UBIFS - UBI File-System
Table of contents
- Big red note
- Overview
- Current status
- Source code
- Mailing list
- User-space tools
- Scalability
- Extended attributes
- Mount options
- Documentation
- How to send an UBIFS bugreport?
Big red note
One thing people have to understand when dealing with UBIFS is that UBIFS is very different to any traditional file-system - it does not work on top of block devices (like hard drive, an SD card, an USB stick, etc). It was designed to work on top of UBI volumes, which have nothing to do with block devices. This is why UBIFS does not work on MMC cards or USB flash sticks - they look like block devices to the outside world because they implement FTL (Flash Translation Layer) support in hardware, which simply speaking emulates a block device on top of the built-in flash chip. This FAQ entry describes the difference between block devices and flash chips.
Overview
UBIFS is a new flash file system which is designed to work on top of UBI. The file system is developed by Nokia engineers with help of the University of Szeged.
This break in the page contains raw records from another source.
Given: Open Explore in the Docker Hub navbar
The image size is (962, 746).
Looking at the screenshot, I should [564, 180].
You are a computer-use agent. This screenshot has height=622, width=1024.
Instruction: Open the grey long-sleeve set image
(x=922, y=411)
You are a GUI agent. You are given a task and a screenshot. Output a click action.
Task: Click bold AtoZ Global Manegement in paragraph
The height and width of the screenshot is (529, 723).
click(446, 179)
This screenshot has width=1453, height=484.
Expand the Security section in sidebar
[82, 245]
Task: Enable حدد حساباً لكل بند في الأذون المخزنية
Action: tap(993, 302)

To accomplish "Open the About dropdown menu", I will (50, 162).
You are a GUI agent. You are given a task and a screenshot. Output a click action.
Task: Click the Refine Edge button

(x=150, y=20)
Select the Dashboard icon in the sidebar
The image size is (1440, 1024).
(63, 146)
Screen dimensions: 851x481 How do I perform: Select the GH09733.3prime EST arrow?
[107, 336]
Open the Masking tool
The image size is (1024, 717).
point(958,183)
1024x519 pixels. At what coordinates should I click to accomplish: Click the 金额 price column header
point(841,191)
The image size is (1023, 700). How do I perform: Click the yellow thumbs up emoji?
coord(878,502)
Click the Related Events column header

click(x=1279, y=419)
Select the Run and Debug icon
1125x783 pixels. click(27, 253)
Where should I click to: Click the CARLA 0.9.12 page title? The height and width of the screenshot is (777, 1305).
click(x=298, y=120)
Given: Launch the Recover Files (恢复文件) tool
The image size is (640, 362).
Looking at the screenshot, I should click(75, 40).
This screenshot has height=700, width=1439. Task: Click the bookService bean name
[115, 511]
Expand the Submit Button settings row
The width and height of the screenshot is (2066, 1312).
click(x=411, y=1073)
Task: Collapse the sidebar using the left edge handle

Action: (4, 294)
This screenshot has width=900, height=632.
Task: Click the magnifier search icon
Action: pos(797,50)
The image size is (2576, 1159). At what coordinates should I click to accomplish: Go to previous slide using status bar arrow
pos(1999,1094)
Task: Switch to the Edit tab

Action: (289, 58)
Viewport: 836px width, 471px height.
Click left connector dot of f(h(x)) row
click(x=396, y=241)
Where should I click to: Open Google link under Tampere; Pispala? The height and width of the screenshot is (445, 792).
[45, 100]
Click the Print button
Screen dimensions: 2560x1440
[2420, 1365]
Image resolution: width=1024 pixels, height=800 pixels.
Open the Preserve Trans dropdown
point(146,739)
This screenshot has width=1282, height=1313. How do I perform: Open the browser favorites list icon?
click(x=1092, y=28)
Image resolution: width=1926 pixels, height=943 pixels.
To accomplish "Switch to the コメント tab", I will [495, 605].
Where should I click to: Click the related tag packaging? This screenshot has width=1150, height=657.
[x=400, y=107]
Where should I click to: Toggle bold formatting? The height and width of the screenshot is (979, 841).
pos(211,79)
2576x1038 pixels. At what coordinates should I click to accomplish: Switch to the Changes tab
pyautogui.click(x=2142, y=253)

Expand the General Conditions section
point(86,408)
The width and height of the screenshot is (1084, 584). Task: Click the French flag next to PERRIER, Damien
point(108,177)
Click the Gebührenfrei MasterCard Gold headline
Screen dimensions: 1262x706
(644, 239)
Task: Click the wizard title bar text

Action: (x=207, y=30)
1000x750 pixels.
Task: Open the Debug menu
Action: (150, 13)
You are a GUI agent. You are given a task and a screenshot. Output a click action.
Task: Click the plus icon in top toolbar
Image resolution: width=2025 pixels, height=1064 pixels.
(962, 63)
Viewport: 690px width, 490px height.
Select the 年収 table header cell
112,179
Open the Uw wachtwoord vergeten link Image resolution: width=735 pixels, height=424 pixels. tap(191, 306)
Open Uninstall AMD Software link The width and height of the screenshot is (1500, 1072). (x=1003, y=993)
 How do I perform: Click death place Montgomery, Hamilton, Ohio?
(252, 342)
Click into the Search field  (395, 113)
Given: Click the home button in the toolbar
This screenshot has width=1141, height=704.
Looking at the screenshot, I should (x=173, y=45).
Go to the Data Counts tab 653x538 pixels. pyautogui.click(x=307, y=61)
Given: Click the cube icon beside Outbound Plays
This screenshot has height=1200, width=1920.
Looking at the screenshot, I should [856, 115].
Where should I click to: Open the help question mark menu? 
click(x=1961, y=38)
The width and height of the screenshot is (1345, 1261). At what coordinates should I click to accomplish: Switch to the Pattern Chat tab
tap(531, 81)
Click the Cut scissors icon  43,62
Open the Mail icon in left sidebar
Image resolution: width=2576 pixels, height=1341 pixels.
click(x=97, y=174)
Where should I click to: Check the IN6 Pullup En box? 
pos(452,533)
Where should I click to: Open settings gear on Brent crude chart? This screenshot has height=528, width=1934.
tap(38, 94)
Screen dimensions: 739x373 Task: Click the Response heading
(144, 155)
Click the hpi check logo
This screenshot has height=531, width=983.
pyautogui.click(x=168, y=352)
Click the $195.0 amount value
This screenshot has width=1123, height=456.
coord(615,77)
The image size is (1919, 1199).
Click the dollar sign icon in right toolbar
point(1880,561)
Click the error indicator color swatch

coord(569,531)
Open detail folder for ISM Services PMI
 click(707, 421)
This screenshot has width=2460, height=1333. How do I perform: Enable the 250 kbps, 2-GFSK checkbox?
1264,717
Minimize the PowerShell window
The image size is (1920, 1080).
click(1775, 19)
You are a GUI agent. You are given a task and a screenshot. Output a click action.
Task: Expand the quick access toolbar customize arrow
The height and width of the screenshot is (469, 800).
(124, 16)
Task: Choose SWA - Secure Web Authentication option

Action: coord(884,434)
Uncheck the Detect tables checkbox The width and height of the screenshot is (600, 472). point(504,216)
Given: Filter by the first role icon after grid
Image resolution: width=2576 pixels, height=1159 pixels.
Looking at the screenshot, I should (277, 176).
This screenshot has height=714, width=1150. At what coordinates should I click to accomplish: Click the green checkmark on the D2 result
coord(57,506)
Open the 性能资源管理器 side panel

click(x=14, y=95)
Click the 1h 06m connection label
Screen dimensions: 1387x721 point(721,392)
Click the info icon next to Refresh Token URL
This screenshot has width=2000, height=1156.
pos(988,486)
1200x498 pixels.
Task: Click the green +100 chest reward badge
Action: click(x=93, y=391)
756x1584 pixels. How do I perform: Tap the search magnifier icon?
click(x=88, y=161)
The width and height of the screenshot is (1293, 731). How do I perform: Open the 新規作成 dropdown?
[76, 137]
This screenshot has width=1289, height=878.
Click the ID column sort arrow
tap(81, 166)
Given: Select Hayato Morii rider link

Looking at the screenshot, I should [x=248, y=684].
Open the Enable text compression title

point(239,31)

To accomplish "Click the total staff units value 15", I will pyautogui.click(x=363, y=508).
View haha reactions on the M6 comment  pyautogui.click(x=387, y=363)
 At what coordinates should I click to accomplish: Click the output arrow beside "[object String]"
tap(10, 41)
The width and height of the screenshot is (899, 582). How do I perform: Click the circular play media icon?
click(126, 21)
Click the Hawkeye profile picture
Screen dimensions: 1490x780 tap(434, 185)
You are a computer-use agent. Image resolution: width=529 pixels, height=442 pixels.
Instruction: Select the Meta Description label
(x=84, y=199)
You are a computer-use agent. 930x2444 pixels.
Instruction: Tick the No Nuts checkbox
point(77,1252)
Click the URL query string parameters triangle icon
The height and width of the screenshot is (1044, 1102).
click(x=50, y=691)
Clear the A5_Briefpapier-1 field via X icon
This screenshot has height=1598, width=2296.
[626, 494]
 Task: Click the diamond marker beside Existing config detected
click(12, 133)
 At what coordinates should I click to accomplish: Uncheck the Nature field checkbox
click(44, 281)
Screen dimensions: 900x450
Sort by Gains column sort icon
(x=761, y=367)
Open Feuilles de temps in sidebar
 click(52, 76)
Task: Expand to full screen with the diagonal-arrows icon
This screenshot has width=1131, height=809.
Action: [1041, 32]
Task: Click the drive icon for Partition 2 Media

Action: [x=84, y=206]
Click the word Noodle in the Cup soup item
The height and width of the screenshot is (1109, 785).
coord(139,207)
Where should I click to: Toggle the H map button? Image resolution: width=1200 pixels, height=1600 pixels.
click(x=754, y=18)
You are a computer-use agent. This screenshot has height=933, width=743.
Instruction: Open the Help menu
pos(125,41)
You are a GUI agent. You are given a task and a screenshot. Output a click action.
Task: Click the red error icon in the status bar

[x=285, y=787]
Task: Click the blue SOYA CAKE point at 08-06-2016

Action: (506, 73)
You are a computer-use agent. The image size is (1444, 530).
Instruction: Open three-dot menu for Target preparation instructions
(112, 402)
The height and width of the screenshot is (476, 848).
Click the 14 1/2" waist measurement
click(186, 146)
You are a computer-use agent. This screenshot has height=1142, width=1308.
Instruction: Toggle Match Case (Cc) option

UBIFS works on top of UBI volumes, it cannot operate on top of MTD devices. In other words, there are 3 subsystems involved:
- MTD subsystem, which provides a uniform interface to access
flash chips. MTD provides a notion of MTD devices (e.g.,
/dev/mtd0) which basically provides access to the raw flash; - UBI subsystem, which is a volume management system for flash devices; UBI works on top of MTD devices and provides a notion of UBI volumes; UBI volumes are higher level entities than MTD devices and they are devoid of many unpleasant issues MTD devices have (e.g., wearing and bad blocks); see here for more information;
- UBIFS file-system, which works on top of UBI volumes.
In contrast, JFFS2 file-system works on top of raw MTD devices.
The main objectives of UBIFS are:
- better scalability comparing to what JFFS2 provides, which is achieved by storing and maintaining the indexing data structures of the file-system on the flash media;
- write-back support;
- support of on-the-flight compression.
Please, find more comments to each of the above points in the following sections.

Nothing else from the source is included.